Nell’attività imprenditoriale agricola le donne – evidenzia la Coldiretti – hanno dimostrato capacità di coniugare le sfide del mercato con il rispetto dell’ambiente, la tutela della qualità della vita, l’attenzione al sociale, a contatto con la natura, assieme alla valorizzazione dei prodotti tipici locali e della biodiversità.
C’è da tener presente che la gestione dei campi e degli agriturismi consente ad una donna di badare ai figli più agevolmente. E che tradizionalmente, la donna cucina.
L’imprenditrice agricola ha imparato dalla mamma e dalla nonna a fare arancini e orecchiette. E la buona cucina, si sa, è uno degli atout negli agriturismi.

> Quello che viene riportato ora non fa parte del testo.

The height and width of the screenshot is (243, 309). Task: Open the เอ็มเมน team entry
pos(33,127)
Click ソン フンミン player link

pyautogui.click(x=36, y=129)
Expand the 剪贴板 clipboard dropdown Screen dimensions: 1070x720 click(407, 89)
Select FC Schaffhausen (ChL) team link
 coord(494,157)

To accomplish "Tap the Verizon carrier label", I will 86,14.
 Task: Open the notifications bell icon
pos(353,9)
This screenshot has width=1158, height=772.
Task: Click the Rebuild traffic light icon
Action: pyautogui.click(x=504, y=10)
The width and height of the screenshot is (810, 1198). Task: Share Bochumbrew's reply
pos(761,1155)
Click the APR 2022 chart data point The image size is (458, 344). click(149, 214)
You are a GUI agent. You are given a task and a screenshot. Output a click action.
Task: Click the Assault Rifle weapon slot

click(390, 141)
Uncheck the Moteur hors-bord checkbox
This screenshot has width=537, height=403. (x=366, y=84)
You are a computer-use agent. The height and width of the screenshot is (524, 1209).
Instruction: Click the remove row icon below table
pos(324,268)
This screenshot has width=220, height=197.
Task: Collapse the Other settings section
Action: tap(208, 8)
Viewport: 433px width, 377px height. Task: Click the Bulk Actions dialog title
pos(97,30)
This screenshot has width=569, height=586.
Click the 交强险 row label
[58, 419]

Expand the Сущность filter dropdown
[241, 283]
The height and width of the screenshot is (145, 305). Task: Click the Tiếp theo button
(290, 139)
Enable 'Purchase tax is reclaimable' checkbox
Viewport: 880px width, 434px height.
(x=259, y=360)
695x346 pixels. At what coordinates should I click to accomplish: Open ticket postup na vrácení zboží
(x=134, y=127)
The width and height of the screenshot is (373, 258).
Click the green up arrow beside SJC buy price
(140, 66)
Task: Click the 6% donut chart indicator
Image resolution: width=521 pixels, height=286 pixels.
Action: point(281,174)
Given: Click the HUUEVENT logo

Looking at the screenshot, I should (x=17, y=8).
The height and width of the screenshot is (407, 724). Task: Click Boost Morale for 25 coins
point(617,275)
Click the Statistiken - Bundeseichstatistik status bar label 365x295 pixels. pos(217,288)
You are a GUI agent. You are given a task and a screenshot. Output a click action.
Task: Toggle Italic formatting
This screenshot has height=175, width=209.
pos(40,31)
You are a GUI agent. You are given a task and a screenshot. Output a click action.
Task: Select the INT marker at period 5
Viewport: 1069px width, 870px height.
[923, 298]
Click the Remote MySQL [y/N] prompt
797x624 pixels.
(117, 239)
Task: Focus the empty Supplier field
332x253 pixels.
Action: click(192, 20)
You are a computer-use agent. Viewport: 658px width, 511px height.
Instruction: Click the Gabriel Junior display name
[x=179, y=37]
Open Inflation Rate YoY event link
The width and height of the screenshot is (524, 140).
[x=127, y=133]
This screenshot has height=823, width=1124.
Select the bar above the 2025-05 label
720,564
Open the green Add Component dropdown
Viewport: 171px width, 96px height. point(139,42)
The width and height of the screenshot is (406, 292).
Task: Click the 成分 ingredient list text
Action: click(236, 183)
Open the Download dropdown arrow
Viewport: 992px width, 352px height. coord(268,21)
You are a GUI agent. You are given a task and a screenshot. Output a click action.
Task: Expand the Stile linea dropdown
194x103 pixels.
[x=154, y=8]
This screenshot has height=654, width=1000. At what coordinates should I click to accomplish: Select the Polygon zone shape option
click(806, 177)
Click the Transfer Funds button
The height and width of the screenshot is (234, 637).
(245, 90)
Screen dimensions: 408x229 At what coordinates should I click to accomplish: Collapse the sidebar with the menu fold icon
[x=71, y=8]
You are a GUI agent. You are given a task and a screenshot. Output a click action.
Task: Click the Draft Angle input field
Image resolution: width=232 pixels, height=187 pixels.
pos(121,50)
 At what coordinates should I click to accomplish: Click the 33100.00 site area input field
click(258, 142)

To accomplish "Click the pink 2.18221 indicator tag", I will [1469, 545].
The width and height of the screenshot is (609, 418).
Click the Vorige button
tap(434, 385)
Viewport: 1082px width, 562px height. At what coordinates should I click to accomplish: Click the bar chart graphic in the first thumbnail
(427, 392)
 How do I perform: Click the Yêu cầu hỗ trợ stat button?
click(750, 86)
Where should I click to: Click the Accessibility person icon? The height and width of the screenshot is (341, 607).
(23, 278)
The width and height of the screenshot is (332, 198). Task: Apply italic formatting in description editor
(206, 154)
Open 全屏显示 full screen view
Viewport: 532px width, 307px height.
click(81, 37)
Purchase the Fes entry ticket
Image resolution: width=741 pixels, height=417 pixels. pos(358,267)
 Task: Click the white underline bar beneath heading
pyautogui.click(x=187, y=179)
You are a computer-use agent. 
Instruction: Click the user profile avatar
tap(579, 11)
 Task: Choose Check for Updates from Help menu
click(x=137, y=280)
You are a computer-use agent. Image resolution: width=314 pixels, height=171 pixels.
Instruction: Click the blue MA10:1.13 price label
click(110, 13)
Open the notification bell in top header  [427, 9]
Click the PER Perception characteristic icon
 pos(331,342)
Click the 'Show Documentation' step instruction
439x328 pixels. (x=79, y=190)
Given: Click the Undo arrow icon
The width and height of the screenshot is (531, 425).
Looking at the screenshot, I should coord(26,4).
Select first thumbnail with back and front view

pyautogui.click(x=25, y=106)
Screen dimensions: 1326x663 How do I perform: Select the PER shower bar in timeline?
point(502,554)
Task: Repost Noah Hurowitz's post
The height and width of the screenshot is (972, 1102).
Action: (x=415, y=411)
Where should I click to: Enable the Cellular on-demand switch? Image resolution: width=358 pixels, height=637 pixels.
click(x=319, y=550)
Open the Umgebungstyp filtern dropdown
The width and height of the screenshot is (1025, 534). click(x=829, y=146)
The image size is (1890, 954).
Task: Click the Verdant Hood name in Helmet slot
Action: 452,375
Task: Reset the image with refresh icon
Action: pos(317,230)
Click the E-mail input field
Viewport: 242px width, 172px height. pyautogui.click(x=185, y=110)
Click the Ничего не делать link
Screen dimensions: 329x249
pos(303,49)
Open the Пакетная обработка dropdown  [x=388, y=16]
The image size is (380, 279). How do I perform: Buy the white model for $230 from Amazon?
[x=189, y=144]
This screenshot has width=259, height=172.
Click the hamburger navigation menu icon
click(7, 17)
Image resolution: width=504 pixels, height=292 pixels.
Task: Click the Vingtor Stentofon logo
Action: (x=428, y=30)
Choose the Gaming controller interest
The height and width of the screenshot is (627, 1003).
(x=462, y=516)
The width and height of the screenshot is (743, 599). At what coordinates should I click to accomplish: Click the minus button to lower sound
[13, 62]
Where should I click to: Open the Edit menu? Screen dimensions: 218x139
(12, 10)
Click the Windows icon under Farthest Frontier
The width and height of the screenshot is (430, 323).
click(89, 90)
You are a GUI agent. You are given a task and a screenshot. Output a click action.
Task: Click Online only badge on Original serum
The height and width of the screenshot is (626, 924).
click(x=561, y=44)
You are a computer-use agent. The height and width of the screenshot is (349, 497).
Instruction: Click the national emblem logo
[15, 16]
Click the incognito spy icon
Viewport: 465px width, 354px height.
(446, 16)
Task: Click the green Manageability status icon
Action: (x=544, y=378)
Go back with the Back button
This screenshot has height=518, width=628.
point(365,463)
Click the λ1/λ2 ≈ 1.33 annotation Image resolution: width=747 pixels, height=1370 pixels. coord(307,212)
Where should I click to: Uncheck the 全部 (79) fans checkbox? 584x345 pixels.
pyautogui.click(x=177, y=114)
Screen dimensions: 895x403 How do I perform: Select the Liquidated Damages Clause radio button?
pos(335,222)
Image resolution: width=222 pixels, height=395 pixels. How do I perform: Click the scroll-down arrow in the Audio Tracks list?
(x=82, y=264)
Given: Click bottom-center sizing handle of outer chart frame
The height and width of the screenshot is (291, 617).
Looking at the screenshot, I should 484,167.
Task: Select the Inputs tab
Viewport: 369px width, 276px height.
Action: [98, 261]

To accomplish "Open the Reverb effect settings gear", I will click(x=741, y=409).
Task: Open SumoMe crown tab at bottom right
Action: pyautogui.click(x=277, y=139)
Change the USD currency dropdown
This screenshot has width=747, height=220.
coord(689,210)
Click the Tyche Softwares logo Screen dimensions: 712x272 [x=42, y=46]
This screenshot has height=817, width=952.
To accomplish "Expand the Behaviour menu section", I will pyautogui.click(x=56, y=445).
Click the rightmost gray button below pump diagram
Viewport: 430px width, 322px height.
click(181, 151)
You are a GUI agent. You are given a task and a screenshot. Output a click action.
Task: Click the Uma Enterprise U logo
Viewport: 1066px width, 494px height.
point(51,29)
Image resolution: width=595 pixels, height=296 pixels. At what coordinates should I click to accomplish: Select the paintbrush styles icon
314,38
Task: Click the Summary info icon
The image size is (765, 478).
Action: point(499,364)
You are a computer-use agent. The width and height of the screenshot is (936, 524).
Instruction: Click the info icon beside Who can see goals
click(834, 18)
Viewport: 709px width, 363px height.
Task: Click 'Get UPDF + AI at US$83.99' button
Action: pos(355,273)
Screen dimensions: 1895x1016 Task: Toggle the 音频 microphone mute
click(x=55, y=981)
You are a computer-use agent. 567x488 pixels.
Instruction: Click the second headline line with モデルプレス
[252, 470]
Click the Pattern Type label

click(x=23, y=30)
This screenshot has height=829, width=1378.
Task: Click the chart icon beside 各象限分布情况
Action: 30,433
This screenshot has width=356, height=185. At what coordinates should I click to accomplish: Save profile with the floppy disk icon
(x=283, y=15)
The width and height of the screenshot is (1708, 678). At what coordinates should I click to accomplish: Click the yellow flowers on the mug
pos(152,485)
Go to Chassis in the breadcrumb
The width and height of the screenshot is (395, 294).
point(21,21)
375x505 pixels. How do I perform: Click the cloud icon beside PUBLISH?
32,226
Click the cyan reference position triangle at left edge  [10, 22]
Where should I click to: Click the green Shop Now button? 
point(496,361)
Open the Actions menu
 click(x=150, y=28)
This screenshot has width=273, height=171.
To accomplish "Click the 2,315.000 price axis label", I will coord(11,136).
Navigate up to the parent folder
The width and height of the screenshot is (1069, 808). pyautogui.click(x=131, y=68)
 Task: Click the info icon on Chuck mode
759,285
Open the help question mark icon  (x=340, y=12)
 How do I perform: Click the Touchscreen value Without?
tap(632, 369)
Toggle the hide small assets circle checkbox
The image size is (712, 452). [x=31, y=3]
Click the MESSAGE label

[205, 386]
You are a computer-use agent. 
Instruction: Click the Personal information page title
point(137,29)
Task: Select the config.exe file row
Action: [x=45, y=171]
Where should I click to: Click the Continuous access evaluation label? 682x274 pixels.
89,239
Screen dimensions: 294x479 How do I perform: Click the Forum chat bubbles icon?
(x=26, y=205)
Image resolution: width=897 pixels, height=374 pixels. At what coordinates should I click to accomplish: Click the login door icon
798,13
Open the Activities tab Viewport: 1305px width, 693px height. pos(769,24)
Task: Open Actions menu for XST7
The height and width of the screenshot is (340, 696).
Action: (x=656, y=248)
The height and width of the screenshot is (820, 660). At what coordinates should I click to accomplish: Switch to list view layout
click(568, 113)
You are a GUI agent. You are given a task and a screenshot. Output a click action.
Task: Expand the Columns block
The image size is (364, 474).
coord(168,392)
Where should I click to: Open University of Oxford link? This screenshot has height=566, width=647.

Ma la rivoluzione dell’altra metà del cielo non si è fermata qui. Sono nate le associazioni delle signore del vino che hanno giocato la carta della sostenibilità, della tutela ambientale e della bellezza del paesaggio. E pure quella dei prodotti cosmetici a base di uva. Hanno puntato anche sull’estetica della bottiglia. In questo modo, in Campania, tanto per citarne una, in poco tempo le imprese agricole femminili sono passate dal 34,8% al 37,6% (la media nazionale si attesta intorno al 29%). E’ facile capire perché il 94 per cento si ritiene soddisfatta a livello personale e il 44 anche a livello economico.